Miscellaneous. This letter
agreement shall be construed in accordance with the laws of The
Commonwealth of Massachusetts without regard to choice or conflict
of law principles. In the event that any provision contained in
this letter agreement is declared invalid, illegal or unenforceable
for any reason by any court of competent jurisdiction, and cannot
be modified to be enforceable, excluding the general release
language above, such provision shall immediately become null and
void, leaving the remainder of this letter agreement in full force
and effect. However, if any portion of the general release language
is ruled to be unenforceable for any reason, this entire letter
agreement shall be deemed null and void. To avoid any possible
misunderstanding, the Company intends this letter agreement to be a
comprehensive statement of the terms of your separation.
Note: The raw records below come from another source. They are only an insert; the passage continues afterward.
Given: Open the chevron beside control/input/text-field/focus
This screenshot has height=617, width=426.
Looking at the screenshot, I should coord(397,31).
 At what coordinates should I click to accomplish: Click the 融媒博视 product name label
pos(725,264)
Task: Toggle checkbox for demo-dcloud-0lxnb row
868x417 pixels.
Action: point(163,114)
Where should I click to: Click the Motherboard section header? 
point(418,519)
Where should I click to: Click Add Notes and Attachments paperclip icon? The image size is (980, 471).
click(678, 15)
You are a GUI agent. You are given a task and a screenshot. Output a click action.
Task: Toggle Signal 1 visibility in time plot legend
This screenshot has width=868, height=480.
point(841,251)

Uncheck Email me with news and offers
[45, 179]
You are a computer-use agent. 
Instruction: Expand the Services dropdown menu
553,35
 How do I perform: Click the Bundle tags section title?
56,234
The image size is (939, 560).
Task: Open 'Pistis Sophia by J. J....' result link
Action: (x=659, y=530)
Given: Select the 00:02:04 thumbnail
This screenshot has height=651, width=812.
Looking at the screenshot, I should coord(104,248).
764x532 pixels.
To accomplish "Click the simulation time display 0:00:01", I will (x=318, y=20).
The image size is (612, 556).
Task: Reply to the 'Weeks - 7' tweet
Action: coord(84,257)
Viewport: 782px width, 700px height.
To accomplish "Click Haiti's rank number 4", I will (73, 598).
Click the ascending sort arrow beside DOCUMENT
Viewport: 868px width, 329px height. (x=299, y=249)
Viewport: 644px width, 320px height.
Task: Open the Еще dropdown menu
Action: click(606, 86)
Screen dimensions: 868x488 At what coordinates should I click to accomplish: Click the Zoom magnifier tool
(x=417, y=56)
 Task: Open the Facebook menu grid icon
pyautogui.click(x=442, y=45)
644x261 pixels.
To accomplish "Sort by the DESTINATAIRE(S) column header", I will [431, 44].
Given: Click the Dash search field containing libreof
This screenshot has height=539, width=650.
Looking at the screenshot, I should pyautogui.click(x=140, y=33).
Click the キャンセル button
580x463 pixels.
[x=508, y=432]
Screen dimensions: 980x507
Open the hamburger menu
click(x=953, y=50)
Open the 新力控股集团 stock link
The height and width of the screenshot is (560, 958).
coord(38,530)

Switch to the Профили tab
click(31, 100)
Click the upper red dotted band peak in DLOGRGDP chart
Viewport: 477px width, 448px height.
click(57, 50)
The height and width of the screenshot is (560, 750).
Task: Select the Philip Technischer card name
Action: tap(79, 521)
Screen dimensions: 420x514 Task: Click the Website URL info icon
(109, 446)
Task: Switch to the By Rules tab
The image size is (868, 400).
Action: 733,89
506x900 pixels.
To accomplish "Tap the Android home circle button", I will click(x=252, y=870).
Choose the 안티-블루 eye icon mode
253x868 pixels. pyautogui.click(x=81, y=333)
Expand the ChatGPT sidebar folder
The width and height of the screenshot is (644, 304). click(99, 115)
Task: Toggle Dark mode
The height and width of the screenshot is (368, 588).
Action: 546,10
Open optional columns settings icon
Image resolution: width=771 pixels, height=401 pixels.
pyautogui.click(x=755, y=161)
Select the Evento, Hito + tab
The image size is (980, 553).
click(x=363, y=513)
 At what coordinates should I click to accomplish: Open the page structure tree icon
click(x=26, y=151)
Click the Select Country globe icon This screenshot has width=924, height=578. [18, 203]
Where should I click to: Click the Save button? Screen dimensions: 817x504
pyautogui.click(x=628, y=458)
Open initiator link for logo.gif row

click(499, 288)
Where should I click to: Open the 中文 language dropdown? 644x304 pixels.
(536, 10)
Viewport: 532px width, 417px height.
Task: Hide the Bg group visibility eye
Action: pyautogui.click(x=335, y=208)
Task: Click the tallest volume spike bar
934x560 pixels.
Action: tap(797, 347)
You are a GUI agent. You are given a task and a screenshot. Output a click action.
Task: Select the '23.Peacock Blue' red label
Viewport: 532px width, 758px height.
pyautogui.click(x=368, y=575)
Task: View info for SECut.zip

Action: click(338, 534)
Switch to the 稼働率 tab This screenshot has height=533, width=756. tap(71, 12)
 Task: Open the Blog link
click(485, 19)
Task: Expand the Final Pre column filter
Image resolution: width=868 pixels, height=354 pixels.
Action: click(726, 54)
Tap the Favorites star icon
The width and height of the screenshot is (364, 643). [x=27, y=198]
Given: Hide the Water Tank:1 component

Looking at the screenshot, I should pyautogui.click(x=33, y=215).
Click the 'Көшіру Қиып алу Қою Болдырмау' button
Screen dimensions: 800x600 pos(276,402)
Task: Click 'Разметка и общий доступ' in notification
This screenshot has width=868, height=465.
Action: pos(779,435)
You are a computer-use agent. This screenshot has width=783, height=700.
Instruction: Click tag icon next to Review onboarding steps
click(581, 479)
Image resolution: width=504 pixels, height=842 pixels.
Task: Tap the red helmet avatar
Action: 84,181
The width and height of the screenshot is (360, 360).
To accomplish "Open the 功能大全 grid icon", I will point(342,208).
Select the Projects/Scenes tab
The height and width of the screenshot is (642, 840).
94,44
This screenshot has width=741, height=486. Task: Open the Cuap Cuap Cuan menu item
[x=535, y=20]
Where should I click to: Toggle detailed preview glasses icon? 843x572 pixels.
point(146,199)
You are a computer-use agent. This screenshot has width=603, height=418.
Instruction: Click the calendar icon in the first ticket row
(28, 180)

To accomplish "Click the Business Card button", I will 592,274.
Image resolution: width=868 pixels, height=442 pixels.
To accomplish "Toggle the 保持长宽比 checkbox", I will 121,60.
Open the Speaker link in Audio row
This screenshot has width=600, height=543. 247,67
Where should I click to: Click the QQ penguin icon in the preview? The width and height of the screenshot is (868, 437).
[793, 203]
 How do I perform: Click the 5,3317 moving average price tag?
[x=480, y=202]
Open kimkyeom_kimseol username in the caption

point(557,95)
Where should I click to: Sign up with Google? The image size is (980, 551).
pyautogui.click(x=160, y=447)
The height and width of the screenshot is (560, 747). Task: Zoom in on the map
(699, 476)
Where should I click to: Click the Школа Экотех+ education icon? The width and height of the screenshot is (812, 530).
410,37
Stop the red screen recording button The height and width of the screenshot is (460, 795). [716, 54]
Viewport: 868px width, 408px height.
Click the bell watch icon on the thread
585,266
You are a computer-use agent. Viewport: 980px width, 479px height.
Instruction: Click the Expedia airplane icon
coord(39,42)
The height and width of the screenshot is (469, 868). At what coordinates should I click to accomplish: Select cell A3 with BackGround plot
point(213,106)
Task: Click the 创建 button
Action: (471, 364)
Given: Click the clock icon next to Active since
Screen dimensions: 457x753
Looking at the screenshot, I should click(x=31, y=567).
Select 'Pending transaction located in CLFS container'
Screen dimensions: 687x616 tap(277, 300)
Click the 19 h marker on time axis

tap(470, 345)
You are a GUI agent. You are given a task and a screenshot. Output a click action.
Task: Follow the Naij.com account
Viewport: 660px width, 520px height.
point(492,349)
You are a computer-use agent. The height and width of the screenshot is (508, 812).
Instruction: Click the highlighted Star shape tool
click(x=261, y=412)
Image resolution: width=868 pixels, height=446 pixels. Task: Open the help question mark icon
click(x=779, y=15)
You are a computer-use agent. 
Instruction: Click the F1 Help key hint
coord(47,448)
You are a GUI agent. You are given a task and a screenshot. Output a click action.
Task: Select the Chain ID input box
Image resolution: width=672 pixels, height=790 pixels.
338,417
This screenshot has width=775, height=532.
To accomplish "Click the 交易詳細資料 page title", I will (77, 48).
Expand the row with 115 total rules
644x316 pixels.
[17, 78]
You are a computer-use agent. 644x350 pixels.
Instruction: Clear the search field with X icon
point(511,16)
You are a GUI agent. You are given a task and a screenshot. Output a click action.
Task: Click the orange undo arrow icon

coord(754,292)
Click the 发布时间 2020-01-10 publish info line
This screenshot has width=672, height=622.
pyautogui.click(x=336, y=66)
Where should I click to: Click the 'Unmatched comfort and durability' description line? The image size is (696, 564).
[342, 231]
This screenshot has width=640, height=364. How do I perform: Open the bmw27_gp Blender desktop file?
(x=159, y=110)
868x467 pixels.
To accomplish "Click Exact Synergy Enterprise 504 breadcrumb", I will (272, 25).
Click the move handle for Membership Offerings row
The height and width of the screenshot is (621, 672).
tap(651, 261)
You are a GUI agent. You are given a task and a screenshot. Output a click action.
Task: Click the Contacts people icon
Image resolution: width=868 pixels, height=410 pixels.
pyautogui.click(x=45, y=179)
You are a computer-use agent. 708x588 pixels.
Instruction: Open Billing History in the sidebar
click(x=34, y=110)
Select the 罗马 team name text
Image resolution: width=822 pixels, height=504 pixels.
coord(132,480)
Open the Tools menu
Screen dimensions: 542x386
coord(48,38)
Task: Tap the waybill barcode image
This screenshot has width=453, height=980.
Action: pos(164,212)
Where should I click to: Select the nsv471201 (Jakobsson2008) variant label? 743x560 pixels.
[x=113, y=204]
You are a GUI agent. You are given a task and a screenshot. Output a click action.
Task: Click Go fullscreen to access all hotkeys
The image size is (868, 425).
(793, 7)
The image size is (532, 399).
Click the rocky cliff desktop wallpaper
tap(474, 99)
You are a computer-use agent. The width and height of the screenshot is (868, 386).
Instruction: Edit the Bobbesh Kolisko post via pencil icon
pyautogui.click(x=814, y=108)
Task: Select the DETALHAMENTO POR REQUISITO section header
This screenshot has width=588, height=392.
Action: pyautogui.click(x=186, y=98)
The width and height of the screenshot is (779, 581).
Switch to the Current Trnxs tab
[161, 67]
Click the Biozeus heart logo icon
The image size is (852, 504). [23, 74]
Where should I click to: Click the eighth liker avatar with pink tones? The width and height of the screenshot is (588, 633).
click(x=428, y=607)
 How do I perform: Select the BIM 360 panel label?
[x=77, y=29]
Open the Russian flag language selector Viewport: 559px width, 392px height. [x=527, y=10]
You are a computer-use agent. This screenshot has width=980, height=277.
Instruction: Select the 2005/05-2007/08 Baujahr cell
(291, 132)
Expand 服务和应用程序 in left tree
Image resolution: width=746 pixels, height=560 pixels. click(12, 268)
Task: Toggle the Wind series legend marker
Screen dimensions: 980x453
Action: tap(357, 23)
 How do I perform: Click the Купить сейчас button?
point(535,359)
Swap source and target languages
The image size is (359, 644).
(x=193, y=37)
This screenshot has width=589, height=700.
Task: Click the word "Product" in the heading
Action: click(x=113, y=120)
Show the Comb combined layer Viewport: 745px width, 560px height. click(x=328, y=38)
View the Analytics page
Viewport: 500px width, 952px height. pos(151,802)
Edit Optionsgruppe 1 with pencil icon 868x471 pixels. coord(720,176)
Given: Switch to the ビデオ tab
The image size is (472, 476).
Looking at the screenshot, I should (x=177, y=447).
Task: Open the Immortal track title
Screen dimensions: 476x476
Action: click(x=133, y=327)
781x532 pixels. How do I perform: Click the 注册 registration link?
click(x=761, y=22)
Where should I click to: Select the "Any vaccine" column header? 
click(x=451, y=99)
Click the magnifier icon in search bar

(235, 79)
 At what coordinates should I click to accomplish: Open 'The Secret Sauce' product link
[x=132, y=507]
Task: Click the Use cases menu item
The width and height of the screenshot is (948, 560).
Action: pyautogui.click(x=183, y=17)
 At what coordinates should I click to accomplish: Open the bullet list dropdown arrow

This
letter agreement supersedes any prior understanding or statement
made to you by the Company regarding your positions with the
Company or your arrangements with the Company for the period after
your separation. For the same reason, any modifications or waiver
of the terms set forth in this letter agreement must be in writing
and signed by you and by me on behalf of the Company.
Please
indicate your agreement to the terms of this letter agreement by
signing and dating the last page of the enclosed copy of this
letter agreement, and return it to me not later than the close of
business on June 3, 2020, which you acknowledge to be more than
twenty-one (21) days from the date of your receipt of this letter
agreement.
Sincerely,
/s/
Kelly McInnis
Kelly
McInnis
Director, Human
Resources
By
signing this letter agreement, I acknowledge and agree that I
understand the meaning of this letter agreement and that I freely
and voluntarily enter into it and the General Release contained
herein. I agree that no fact, evidence, event, or transaction,
whether known or unknown, shall affect in any manner the final and
unconditional nature of the agreements and releases set forth
herein.
AGREED
TO AND EXECUTED UNDER SEAL THIS 15th day of May, 2020.